Percebemos que sozinhos não damos grande alívio ao planeta, por isso, decidimos partilhar o feito no nosso Instagram, pois metade dos nossos seguidores são ceramistas. Se 10% desse público percebesse a nossa urgência, seriam 1200 ateliers de cerâmica a reduzir em 30% as emissões de CO2, e isso já é um começo.
Conhecemos muito bem os ceramistas, muitos são nossos amigos de longa data, sabemos que são pessoas sensíveis, mas também sabemos que são pessoas que odeiam mudanças, portanto fomos mais além.
Em primeiro lugar, fizemos um post para os ceramistas brasileiros com informação sobre onde poderiam comprar cerâmica de boa qualidade e que fundisse a baixa temperatura. Depois, publiquei vários outros posts com receitas de vidrados que funcionavam muito bem naquela cerâmica e na temperatura pretendida.
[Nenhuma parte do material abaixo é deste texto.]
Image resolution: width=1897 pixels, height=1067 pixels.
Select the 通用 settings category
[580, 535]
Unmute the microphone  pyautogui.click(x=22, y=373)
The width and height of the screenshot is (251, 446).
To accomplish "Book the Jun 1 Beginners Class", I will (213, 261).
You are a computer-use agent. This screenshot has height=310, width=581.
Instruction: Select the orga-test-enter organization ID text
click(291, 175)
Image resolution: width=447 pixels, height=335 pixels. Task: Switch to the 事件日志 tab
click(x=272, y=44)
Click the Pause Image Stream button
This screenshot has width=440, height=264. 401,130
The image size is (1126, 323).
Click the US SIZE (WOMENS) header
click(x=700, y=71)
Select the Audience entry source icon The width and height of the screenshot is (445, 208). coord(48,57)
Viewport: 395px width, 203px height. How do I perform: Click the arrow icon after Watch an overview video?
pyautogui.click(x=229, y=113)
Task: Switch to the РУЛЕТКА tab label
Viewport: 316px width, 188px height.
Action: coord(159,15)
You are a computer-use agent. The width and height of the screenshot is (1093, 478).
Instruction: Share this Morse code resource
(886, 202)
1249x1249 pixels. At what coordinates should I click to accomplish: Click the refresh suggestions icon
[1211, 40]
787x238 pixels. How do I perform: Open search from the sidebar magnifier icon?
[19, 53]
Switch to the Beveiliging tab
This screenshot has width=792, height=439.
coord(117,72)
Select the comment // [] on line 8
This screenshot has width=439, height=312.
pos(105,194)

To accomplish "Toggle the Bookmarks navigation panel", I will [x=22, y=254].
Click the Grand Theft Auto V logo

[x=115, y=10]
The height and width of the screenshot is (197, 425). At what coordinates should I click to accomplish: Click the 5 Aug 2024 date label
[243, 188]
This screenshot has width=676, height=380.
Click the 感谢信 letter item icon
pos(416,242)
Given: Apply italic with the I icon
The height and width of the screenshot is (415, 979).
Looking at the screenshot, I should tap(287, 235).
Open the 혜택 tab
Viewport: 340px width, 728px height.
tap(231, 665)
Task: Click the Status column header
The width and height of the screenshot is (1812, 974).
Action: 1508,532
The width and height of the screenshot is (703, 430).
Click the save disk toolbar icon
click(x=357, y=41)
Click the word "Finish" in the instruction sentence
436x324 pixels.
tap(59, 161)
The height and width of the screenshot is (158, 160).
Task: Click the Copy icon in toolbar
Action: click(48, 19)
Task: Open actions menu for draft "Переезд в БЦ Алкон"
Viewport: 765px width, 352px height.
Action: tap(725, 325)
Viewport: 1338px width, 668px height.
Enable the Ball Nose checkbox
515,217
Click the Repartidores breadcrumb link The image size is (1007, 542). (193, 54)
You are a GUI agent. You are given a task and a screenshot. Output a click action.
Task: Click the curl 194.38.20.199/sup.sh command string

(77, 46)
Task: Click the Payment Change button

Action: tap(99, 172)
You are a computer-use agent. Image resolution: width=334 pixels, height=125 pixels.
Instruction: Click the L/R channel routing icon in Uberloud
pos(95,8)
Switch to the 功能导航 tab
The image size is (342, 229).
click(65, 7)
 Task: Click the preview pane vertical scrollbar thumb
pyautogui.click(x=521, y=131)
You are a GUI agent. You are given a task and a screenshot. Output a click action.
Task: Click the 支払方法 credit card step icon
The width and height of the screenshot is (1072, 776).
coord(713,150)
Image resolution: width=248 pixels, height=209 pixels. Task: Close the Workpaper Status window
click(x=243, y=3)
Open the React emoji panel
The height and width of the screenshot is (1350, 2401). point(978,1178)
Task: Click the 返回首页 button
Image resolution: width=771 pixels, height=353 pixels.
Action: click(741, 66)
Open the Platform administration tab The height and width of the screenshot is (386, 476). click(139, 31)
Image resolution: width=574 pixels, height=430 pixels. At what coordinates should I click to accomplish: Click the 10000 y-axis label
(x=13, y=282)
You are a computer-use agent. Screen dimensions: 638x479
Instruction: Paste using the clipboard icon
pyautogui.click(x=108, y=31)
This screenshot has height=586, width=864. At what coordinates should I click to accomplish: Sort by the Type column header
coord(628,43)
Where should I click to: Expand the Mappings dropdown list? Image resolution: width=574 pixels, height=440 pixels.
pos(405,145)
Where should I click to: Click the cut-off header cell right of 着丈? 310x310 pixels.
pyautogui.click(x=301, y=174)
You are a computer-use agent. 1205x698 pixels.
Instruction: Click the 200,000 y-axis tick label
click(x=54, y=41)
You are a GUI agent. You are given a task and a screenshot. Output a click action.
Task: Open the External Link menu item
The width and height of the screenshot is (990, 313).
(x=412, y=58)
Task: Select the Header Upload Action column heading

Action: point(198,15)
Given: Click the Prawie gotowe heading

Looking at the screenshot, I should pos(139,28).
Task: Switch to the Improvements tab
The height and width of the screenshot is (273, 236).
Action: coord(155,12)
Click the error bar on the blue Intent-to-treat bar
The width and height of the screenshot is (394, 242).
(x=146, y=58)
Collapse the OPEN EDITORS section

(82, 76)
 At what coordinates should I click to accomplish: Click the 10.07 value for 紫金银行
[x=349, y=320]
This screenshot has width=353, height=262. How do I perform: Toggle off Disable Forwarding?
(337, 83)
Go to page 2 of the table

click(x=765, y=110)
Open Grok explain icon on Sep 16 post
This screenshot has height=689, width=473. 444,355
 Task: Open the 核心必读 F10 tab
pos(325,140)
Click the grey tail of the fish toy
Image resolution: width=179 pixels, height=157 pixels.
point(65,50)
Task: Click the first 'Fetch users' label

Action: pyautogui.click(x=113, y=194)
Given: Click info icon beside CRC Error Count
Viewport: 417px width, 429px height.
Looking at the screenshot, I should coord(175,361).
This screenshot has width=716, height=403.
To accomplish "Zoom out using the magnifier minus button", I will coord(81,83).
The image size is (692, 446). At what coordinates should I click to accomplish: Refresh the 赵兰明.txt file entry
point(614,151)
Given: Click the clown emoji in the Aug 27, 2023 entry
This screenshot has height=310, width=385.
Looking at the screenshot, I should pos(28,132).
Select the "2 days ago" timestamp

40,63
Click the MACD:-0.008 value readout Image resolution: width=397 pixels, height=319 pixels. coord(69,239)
A resposta foi espetacular. Os ceramistas enviaram-me os seus resultados, dúvidas, mas acima de tudo perceberam a importância para o planeta, e também para o bolso deles, afinal, queimar a uma temperatura mais baixa também diminui a conta da luz.
O assunto de sustentabilidade ganhou outra dimensão no Studio. As nossas embalagens hoje são hoje 100% de papelão reciclável e contratámos uma consultoria de sustentabilidade de Nova Iorque, com boa experiência no assunto, para nos ajudar a perceber o que mais podemos fazer, e mais importante, que isso se possa replicar também noutros ateliers.
O feedback tem sido positivo? Sentem que as pessoas procuram cada vez mais este tipo de produto?
Sim, muito positivo. Apesar de estarmos a viver tempos difíceis, de incertezas e de crise económica, podemos dizer que o lançamento da linha Casa foi um sucesso.
O facto da maioria do nosso público nas redes sociais ser brasileiro gerou uma grande quantidade de pedidos, mas infelizmente tivemos que travar essas vendas.
Fizemos uma breve análise das emissões de CO2 por cada embalagem de pratos que enviávamos por avião para o Brasil e o volume de emissões é muito maior do que imaginávamos. Isso aliado às taxas alfandegárias muitas vezes superior ao valor dos pratos foi o suficientes para descontinuarmos as vendas para o Brasil.
O foco passa a ser Portugal em primeiro lugar e depois a Europa, mas não temos pressa, tudo a seu tempo.
Onde é que se veem no futuro?
Vemos no futuro o trabalho incessante em fazer os melhores pratos sempre, todos os dias, pois é isso que temos vindo a fazer desde o início do Studio até hoje, e acredito que nunca irá mudar.